Question 96 An analyst just received the following information for Mythical Interactions, Inc. A senior equity trader in her group wants to know if he should purchase a large block of the stock. Earnings retention rate at 65% Required rate of return, ke, of 11% Return on equity (ROE) of 13%, expected to remain constant Estimated Sales per share of $175 Estimated gross profit margin of 22% Estimated depreciation per share of $20 Estimated interest expense per share of $12 Corporate tax rate of 40% Current market price is $45.50 per share Based on the assumptions above, which of the following recommendations is most appropriate? The analyst should advise the trader to: A) purchase the stock. It is undervalued by approximately $8.00. B) not purchase the stock. It is overvalued by approximately $10.00. C) purchase the stock. It is undervalued by approximately $14.20. D) not purchase the stock. It is overvalued by approximately $14.20. Question 97 Which of the following is least likely an example of internal credit enhancement? A) Bond insurance. B) Cash reserve funds. C) Excess servicing spread accounts. D) Over-collateralization.
Question 98 If a portfolio manager anticipates a major increase in market interest rates, the most appropriate trading strategy is to purchase: A) short-maturity bonds with high coupon rates. B) long-maturity bonds with low coupon rates. C) high yield bonds with high coupon rates. D) bonds with high durations.

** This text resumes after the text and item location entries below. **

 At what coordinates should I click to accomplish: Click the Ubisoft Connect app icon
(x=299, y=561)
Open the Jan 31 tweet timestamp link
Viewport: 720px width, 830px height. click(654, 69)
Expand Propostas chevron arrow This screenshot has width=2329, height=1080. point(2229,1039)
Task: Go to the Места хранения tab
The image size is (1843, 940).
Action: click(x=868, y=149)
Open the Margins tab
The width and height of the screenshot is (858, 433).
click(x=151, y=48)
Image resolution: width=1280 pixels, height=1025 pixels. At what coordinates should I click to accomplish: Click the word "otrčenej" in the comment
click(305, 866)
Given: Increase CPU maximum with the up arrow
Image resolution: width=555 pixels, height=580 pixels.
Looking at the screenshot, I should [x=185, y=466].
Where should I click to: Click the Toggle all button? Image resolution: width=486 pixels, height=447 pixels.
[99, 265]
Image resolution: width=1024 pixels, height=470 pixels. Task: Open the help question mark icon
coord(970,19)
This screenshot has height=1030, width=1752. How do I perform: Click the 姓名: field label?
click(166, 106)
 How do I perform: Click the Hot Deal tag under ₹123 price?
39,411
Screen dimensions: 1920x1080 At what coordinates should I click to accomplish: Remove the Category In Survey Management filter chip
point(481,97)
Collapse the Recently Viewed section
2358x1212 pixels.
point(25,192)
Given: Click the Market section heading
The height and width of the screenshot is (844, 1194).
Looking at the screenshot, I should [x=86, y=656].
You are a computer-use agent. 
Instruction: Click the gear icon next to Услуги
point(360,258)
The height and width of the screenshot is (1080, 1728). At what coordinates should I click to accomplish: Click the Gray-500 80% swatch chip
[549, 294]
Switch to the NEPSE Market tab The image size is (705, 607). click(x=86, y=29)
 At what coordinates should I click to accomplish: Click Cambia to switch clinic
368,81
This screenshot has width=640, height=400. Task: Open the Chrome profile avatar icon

Question 99 A 12-year, $1,000 face value zero-coupon bond is priced to yield 7.0% on a semiannual basis. The price of the bond, and the amount of implicit interest will the bond pay over its life, are closest to: Price Interest A) $438 $562 B) $444 $556 C) $438 $556 D) $444 $562 Question 100 A 7% coupon bond with semiannual coupons has a convexity in years of 80. The bond is currently priced at a yield to maturity (YTM) of 8.5%. If the YTM decreases to 8%, the predicted effect due to convexity on the percentage change in price would be: A) +20 basis points. B) +40 basis points. C) +50 basis points. D) -50 basis points.